Background
Nitrogen dioxide (NO2) is a brownish gas that is produced primarily as a byproduct of high-temperature combustion.
- The American Chemical Society's Chemical Abstract Service (CAS) registry number for NO2 is CAS #10102-44-0.
- The United Nations/Department of Transportation number for NO2 is UN#1067.
- The National Institute of Occupational Safety and Health (NIOSH) Registry of Toxic Effects of Chemical Substances (RTECS) identifier for NO2 is QW 9800000.
Workers are exposed to combustion-produced NO2 in various occupations, including arc welders, firefighters, military and aerospace personnel, and those working with explosives. Nitric oxide (NO), NO2 and other oxides of nitrogen are formed from nitrogen and oxygen during high-temperature combustion. NO is oxidized to NO2, a precursor of ozone (O3). NO, NO2, and nitrogen tetroxide (N2 O4) almost always occur together; hence, the terms oxides of nitrogen and nitrogen oxides are used in literature to refer to these molecules. The term NOX is used most often in air pollution literature in reference to the oxides of nitrogen.

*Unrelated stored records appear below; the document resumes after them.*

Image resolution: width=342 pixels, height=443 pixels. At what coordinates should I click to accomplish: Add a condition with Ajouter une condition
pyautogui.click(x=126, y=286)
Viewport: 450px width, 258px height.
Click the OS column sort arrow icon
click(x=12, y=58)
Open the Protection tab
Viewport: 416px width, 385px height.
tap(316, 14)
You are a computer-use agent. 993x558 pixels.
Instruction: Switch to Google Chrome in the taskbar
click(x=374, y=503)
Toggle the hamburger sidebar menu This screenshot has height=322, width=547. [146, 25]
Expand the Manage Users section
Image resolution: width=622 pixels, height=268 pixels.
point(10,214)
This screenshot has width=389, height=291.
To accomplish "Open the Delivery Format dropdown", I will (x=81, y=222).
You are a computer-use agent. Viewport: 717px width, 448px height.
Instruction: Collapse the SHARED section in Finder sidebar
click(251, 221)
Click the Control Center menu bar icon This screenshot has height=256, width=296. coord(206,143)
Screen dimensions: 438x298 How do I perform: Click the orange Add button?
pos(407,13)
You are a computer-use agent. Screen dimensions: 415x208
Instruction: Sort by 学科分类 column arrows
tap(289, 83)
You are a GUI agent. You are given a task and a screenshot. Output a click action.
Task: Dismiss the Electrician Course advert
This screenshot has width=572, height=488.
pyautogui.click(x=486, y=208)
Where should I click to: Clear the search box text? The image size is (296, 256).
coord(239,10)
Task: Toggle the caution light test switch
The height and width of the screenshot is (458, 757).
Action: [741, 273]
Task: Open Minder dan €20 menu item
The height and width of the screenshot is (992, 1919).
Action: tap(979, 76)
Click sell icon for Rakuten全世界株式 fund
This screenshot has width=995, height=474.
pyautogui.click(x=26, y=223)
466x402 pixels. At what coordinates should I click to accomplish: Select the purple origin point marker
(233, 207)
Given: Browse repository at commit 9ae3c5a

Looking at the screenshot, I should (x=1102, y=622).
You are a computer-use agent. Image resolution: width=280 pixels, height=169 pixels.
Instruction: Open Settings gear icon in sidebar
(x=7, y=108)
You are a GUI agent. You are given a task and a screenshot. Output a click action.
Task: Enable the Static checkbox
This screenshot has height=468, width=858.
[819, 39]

NO2 toxicity is also observed in environments where NO2 is formed from noncombustion sources. These include silo fillers, where nitrogen oxides are a byproduct of anaerobic fermentation of crops, and indoor ice skating rinks,[1] where the gas is generated by the propane-driven ice cleaning machine, the Zamboni. In addition, NO2 from automobile exhaust smokestack emissions are thought to be a major contributor to the toxic effects of air pollution.
NO2 is a deep lung irritant that can produce pulmonary edema and fatality if inhaled at high concentrations. The effects of NO2 depend on the level and duration of exposure. Exposure to moderate NO2 levels (50 ppm) may produce cough, hemoptysis, dyspnea, and chest pain. Exposure to higher concentrations of NO2 (>100 ppm) can produce pulmonary edema that may be fatal or may lead to bronchiolitis obliterans. Some studies suggest that chronic exposure to NO2 may predispose individuals to the development of chronic lung diseases, including infection and chronic obstructive pulmonary diseases.
Recent literature on NO2 focuses on its association with nitrous acid (HONO), a molecule that can be formed as a primary product of gas combustion or by the reaction of NO2 with surface water.[2, 3, 4, 5] Although early data are inconclusive, some studies suggest HONO may contribute to the adverse health outcomes previously attributed to NO2. The theoretical health risks of HONO include damage to the mucous membranes and lungs by direct contact with the acid, creation of the carcinogenic nitrosamines secondary to HONO combination with amines, and oxygen free radical production through HONO photolysis in air. However, further studies are needed to examine the differential effects of NO2 and HONO.
Pathophysiology
The primary locus of NO2 toxicity is the lung. Exposure to NO2 induces pulmonary injury in a number of ways. NO2 is converted to NO, HNO3 (nitric acid), and HNO2 (nitrous acid) in the distal airways, where it exerts direct toxic effects on type I pneumocytes and ciliated airway cells. NO2 initiates free radical generation in the terminal bronchioles, resulting in protein oxidation, lipid peroxidation, and subsequent cell membrane damage. NO2 also alters macrophage and immune function, causing impaired resistance to infection.
Methemoglobinemia may also be induced with the inhalation of NO2 because NO is absorbed through the lungs and binds to hemoglobin, forming nitrosyl hemoglobin. NO has an affinity for hemoglobin that is several thousand times greater than that of carbon monoxide. This complex is readily oxidized to methemoglobin. Methemoglobinemia serves to compound the preexisting hypoxemia by causing a leftward shift of the oxygen-hemoglobin dissociation curve and further impairing tissue oxygenation. NO is synthesized endogenously from L -arginine by numerous cell types and has multiple physiologic roles.
Epidemiology
Frequency
United States
Limited data in the United States and worldwide concerning the true prevalence of NO2 exposure and its contribution to morbidity and mortality are available. The multiple gases and particulates that comprise pollution and the spontaneous conversion of NO2 to other oxides make epidemiological studies difficult.
Mortality/Morbidity
NO2 poisoning may result in mortality or short-term and long-term morbidity. Manifestations of NO2 toxicity are related to the concentration inhaled, duration of exposure, and time since exposure.
Race
No epidemiologic studies have indicated that predilection to exposure or to the manifestations of exposure is attributable to race.
Sex
Historically, males are afflicted with the pulmonary sequelae more frequently than females because of their increased numbers in the predisposed occupations. However, no difference in physiologic response appears to be attributable to sex.